## WHAT IS NEEDED
Exact copy, no pictures: take the lines of the listing below from the first through the one containing "This screenshot has width=1080, height=1041.".

## DATASET EXTRACT

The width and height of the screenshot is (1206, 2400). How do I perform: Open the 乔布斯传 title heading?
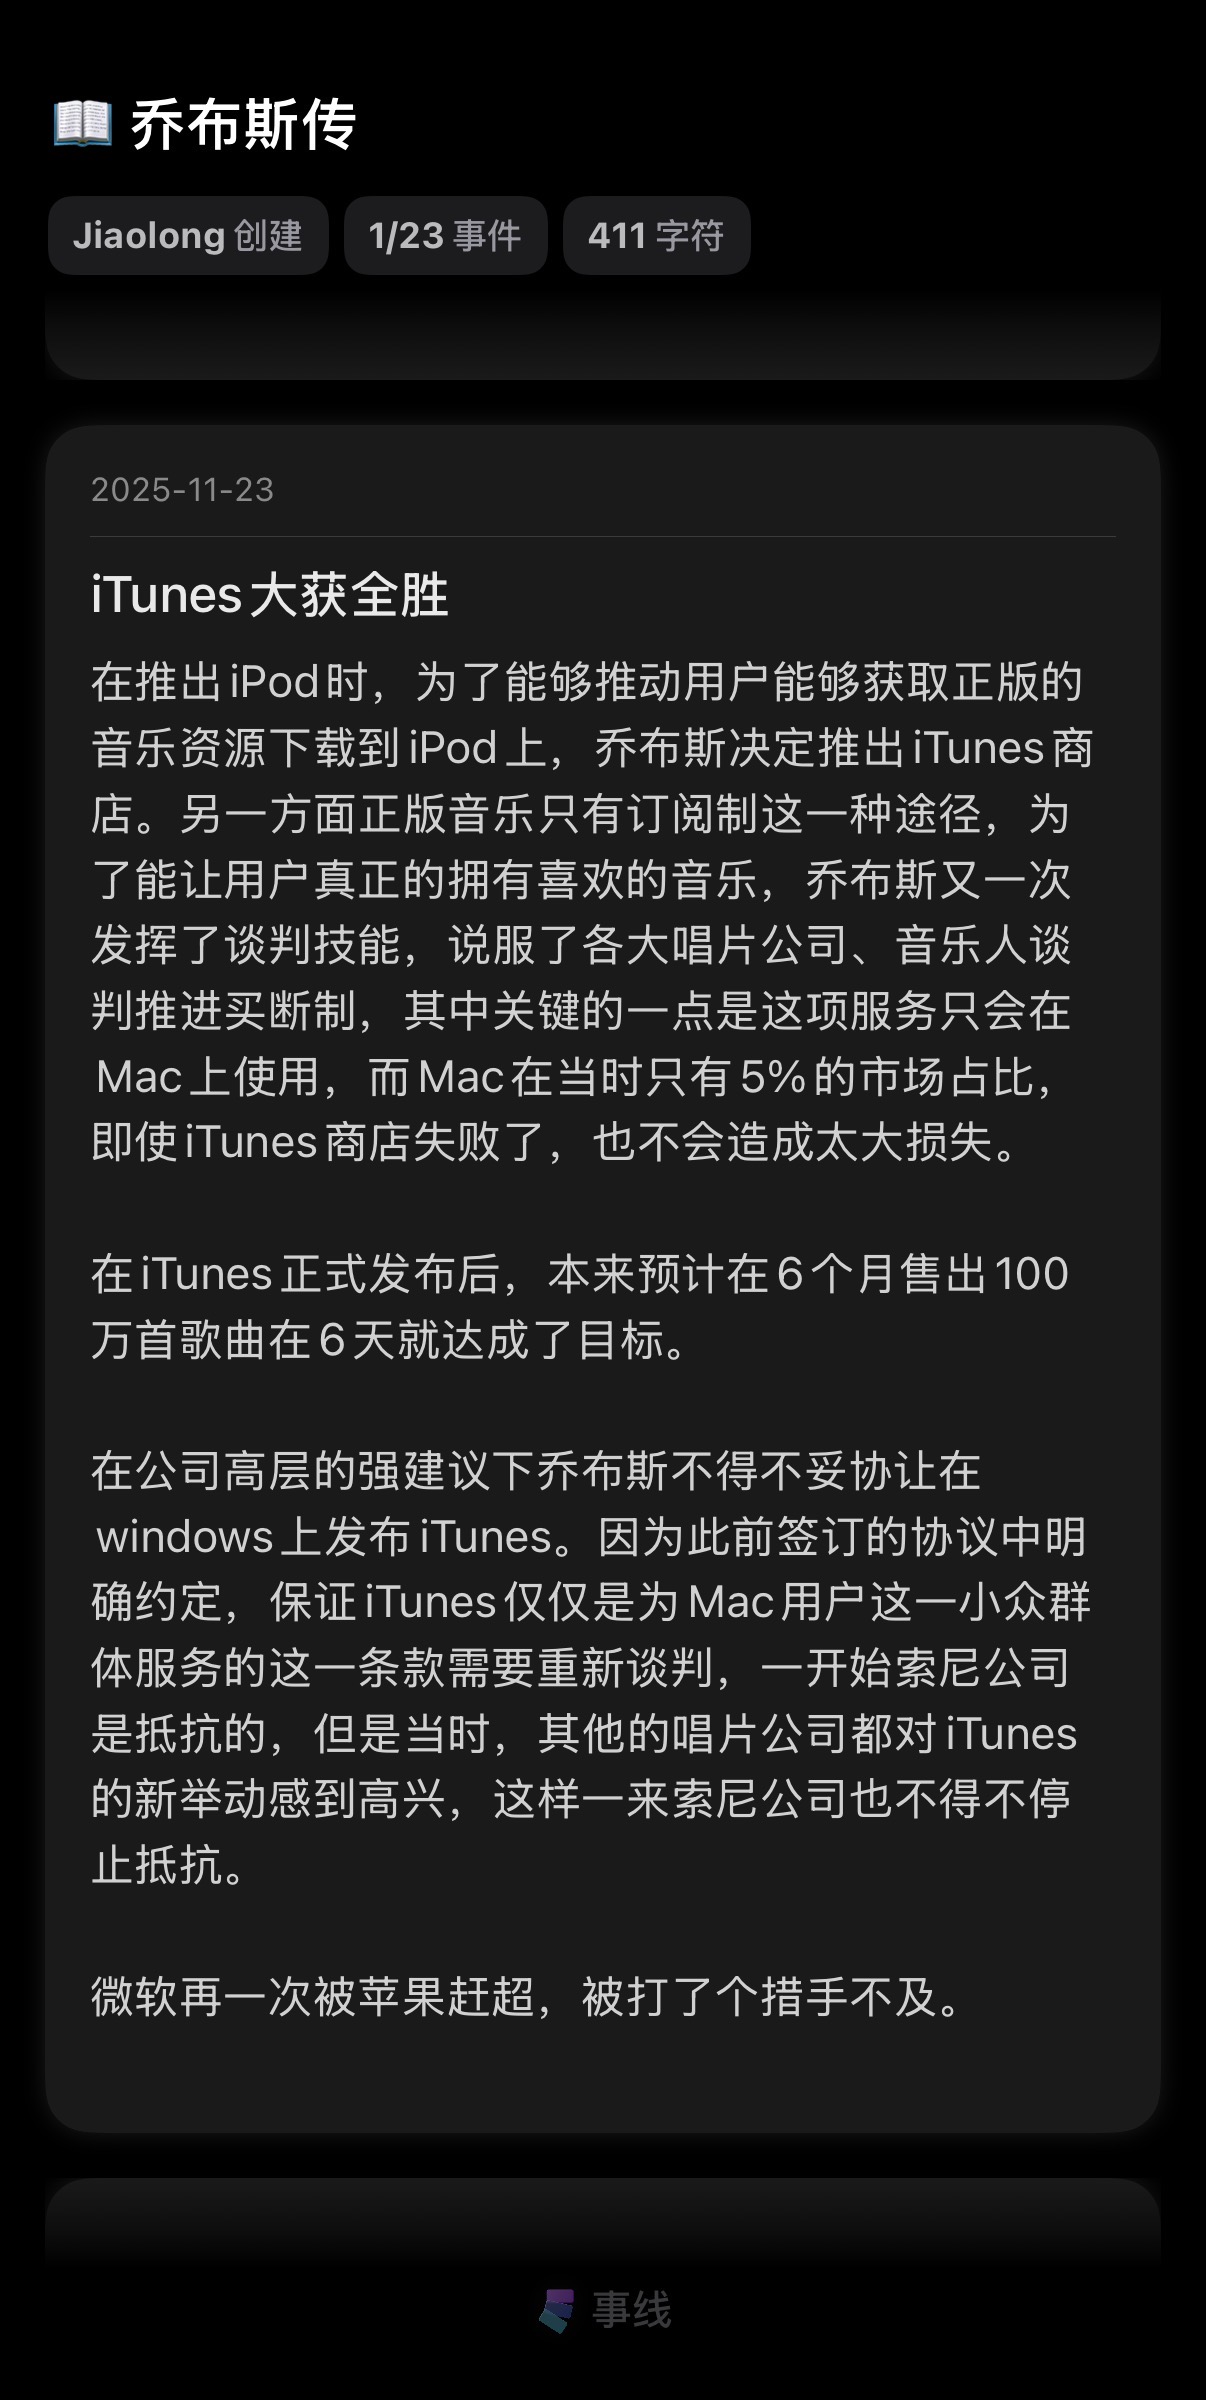tap(243, 125)
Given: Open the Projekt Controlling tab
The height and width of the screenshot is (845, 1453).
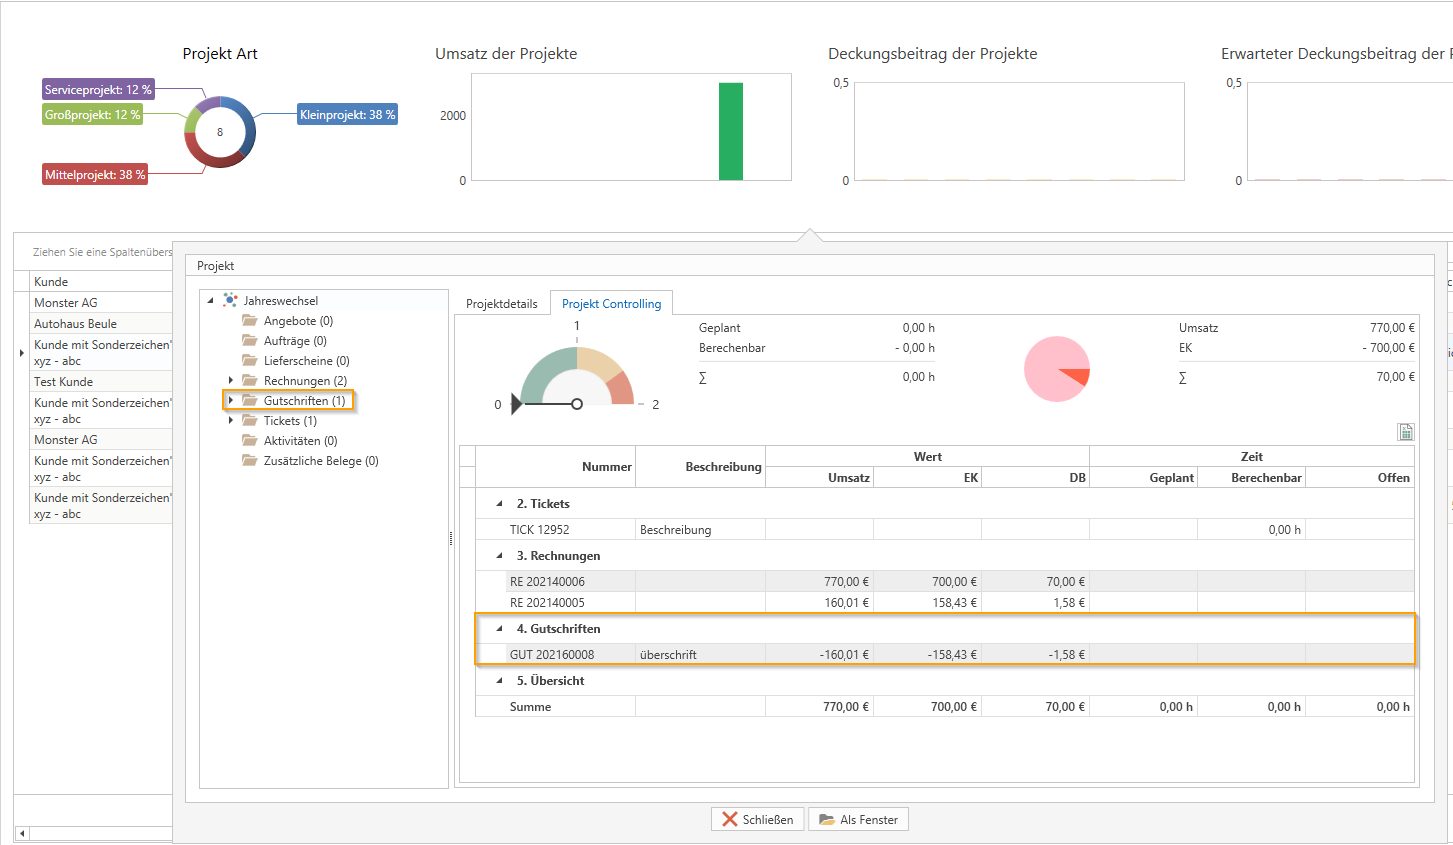Looking at the screenshot, I should coord(611,304).
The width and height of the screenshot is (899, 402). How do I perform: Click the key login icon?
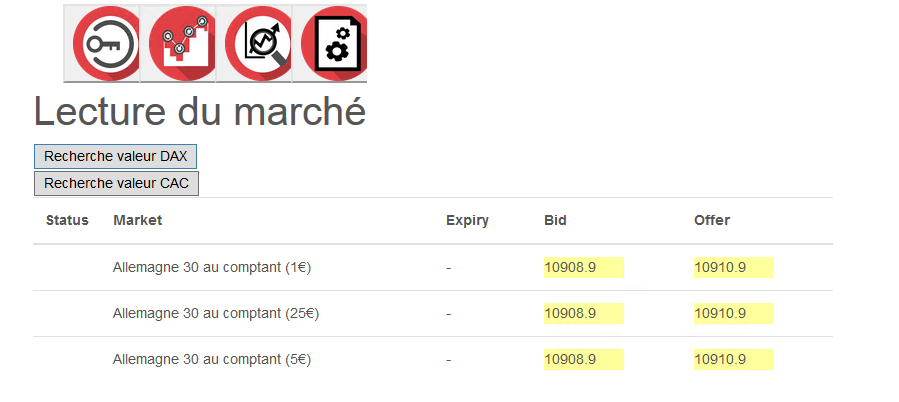tap(101, 43)
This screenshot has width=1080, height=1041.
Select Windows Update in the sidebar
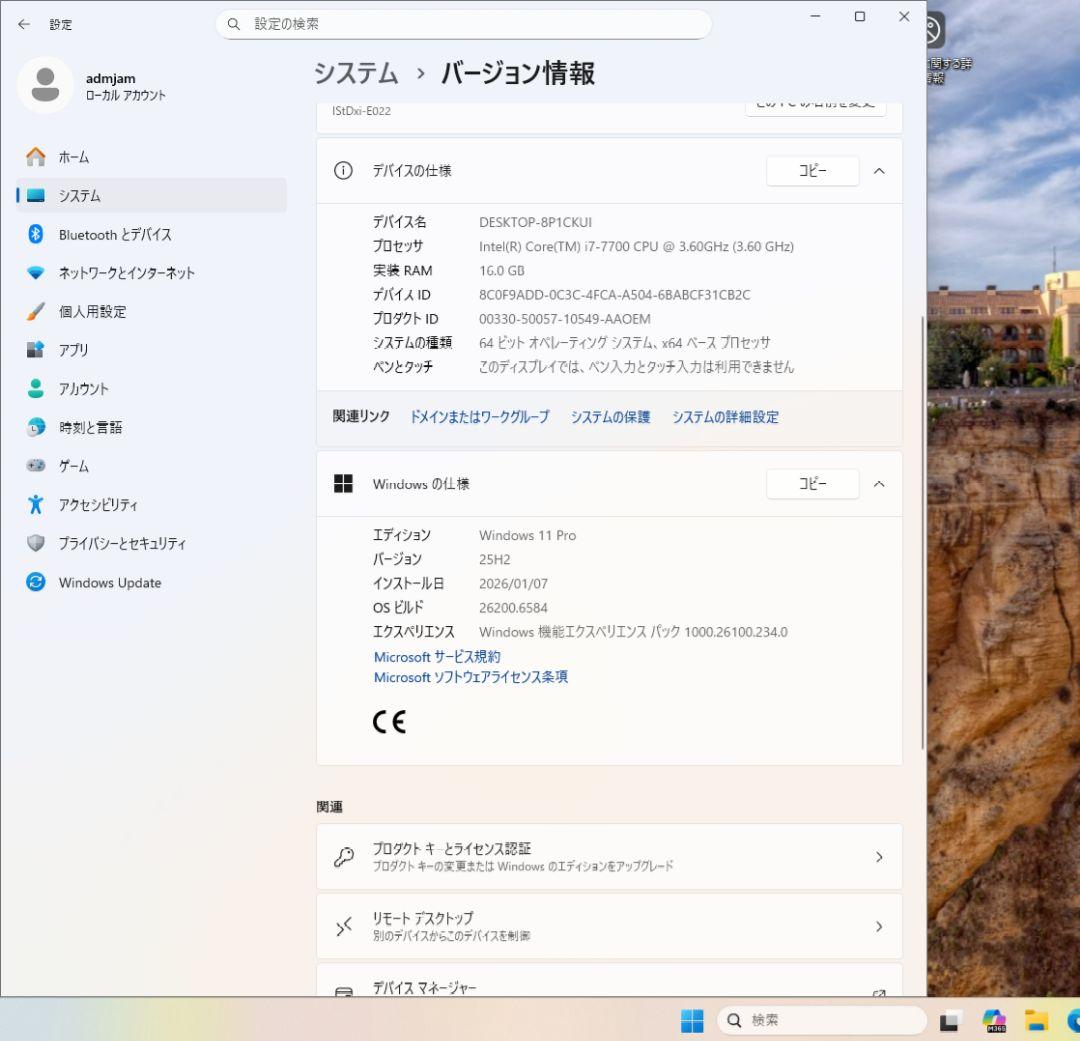(x=109, y=582)
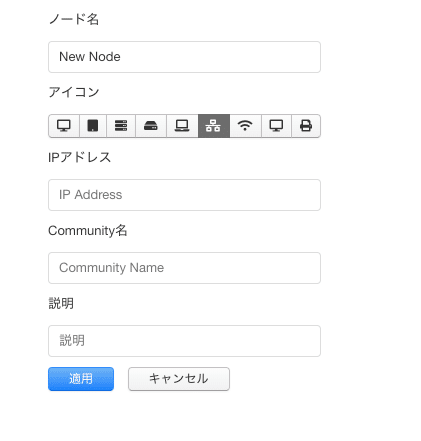This screenshot has height=441, width=421.
Task: Focus the Community Name text box
Action: click(x=184, y=268)
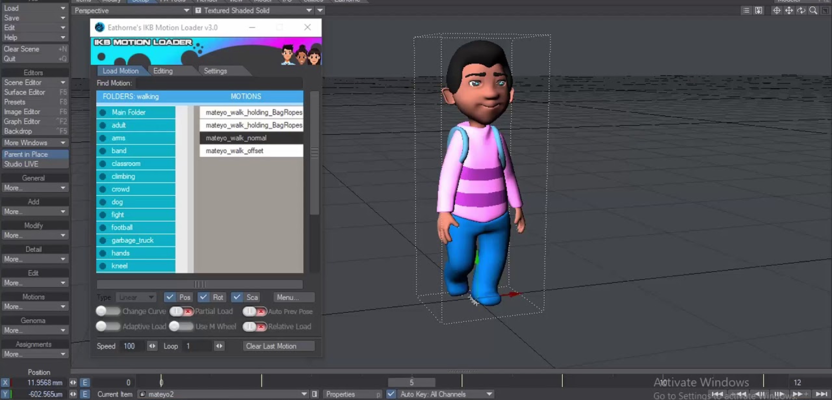
Task: Click the Loop value stepper arrows
Action: coord(219,346)
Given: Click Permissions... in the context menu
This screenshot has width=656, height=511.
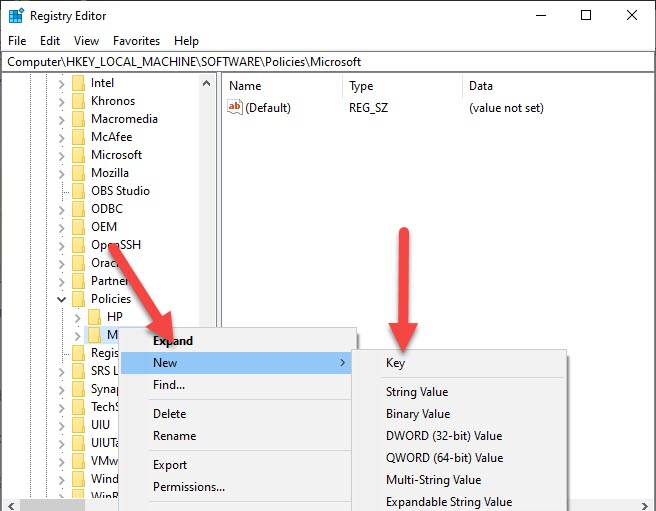Looking at the screenshot, I should (x=188, y=487).
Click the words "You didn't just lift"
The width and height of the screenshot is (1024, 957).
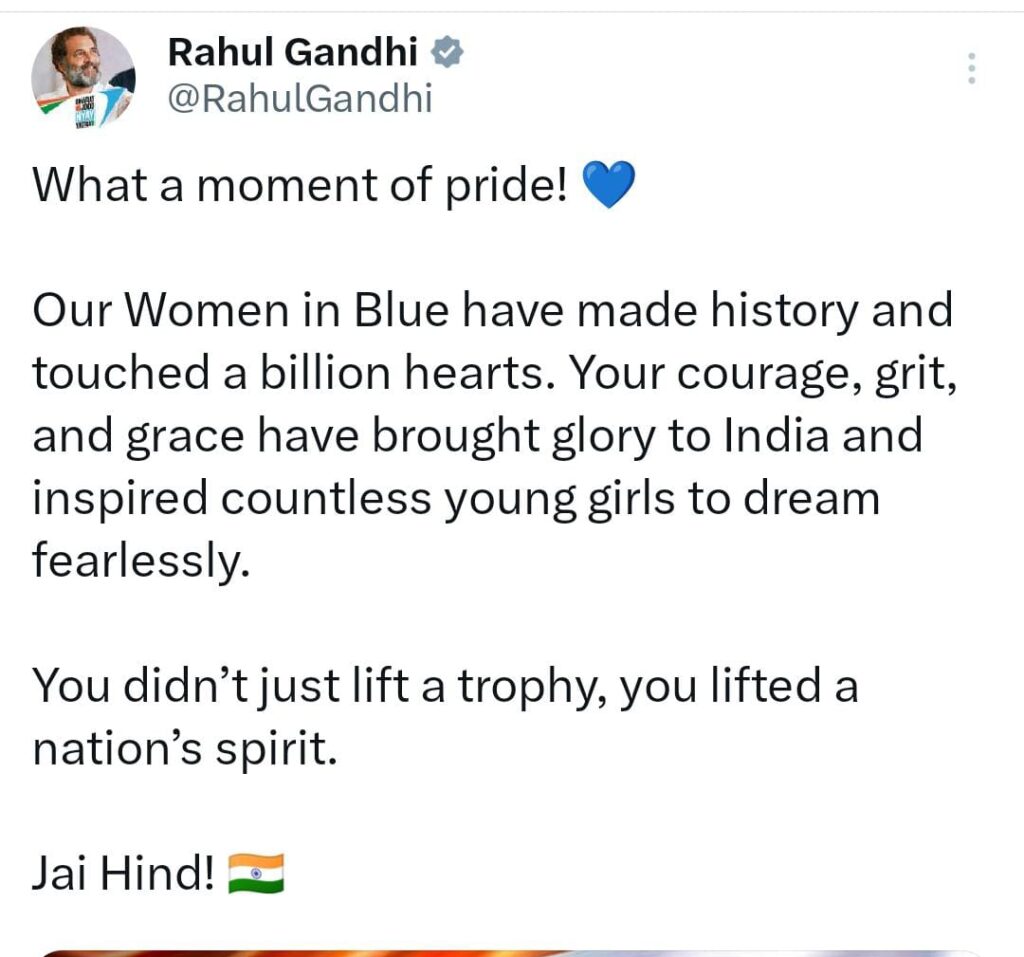click(x=201, y=688)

## SOLUTION BELOW
The width and height of the screenshot is (1206, 2400). How do I perform: Open the 乔布斯传 title heading?
tap(243, 125)
Given: Open the Projekt Controlling tab
The height and width of the screenshot is (845, 1453).
Looking at the screenshot, I should coord(611,304).
The width and height of the screenshot is (899, 402). How do I perform: Click the key login icon?
tap(101, 43)
This screenshot has width=1080, height=1041.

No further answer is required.